If Ross could prove copyright infringement, in Australia a court would look at the loss suffered by Ross as a result of LMFAO’s infringement. But has the value of “Hustlin’” been adversely affected? The songs were released nearly five years apart and the similarity may have actually increased interest in the earlier “Hustlin’”. Ross could still argue that the value of copyright in “Hustlin’” depreciated due to the infringement, and a court may look at the fees that LMFAO should have paid in order to use Ross’ phrase lawfully.
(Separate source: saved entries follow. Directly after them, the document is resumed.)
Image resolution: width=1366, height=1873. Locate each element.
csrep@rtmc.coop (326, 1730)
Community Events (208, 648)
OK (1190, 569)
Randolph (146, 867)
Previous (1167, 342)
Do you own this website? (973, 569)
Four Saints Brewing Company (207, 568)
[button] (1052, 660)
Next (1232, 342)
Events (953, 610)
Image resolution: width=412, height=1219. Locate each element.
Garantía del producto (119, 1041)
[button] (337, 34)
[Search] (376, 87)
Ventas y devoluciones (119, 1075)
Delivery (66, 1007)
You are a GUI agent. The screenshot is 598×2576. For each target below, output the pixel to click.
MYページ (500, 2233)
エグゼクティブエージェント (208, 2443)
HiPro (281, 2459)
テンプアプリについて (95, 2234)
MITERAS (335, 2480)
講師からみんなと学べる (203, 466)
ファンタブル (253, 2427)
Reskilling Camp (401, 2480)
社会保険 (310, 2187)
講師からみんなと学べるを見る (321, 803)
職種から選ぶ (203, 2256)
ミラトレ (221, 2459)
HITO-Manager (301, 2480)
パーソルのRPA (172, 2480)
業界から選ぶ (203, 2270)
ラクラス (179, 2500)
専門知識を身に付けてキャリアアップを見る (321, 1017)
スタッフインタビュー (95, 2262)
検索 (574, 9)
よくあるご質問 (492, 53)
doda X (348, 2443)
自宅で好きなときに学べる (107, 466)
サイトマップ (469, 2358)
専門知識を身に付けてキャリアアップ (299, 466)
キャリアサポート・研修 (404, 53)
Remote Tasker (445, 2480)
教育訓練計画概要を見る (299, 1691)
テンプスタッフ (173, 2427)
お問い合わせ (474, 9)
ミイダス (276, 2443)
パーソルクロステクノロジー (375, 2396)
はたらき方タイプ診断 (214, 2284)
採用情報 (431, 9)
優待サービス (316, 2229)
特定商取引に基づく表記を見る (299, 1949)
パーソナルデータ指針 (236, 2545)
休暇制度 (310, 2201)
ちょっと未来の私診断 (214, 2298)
Although we’re no experts in US copyright law, a major difference between US and Australian copyright law is that there is currently no general “fair use” defence for copyright infringement in Australia (however the Australian Law Reform Commission has proposed to change this – see IP Whiteboard’s Anna Spies and Maurice Gonsalves’ alert about the proposals here). The Australian Copyright Act 1968 currently only allows “fair dealing” with copyrighted works for certain purposes such as research, study, criticism, parody, satire and reporting news – none of which are likely to apply in LMFAO’s case – whereas US copyright law allows for limited use of copyrighted materials without the permission of the copyright owner if the particular use is fair, which is broader than the current Australian position. Ross may well argue the fair use defence in the US proceedings.  

Interestingly, Ross is no stranger to legal disputes, having recently won a battle with former drug dealer “Freeway” Ricky Ross who had claimed Rick Ross appropriated his name and likeness. The proceedings also included Warner Bros. Records, Universal Music and Jay Z as defendants.